[Records excerpted from a collection]
• • •

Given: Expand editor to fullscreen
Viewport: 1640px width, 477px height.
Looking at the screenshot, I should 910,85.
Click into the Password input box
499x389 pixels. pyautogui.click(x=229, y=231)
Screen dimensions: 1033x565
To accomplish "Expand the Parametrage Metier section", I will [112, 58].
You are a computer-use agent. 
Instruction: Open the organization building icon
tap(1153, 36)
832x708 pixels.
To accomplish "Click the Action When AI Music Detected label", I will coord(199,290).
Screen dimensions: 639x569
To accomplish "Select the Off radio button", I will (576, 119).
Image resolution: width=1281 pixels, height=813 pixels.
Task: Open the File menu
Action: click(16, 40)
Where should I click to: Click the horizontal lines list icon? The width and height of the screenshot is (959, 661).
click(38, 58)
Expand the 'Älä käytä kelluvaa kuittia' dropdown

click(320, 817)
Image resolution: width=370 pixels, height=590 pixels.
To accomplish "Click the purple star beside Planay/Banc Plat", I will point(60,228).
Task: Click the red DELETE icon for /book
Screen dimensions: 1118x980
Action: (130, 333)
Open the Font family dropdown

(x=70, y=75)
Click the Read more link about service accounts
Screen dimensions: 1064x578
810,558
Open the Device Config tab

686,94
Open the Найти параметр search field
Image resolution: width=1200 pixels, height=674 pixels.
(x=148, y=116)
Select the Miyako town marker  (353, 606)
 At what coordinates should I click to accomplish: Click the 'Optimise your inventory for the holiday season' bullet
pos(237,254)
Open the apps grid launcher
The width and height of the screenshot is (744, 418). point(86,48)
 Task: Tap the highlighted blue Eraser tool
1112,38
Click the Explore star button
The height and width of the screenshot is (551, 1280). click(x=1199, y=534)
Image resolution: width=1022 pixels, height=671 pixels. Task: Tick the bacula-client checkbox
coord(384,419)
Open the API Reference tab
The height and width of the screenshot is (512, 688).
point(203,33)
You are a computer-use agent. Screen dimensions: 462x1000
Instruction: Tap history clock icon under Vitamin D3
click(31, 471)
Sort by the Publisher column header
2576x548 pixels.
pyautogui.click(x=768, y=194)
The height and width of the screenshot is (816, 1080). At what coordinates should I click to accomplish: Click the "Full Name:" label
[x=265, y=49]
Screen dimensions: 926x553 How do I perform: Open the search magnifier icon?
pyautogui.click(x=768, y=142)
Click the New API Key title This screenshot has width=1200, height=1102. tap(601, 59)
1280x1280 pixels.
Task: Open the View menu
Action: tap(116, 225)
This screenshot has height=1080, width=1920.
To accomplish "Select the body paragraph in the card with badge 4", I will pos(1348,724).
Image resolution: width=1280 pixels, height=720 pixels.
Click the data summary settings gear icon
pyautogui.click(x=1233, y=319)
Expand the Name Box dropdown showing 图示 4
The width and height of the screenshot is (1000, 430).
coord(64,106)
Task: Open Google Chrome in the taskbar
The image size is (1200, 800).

• • •

__Assignment__: Go through the data above from its first line and copy each line exactly, stopping once the line with "832x708 pixels." has been copied.

__Finished task__:
Given: Expand editor to fullscreen
Viewport: 1640px width, 477px height.
Looking at the screenshot, I should 910,85.
Click into the Password input box
499x389 pixels. pyautogui.click(x=229, y=231)
Screen dimensions: 1033x565
To accomplish "Expand the Parametrage Metier section", I will [112, 58].
You are a computer-use agent. 
Instruction: Open the organization building icon
tap(1153, 36)
832x708 pixels.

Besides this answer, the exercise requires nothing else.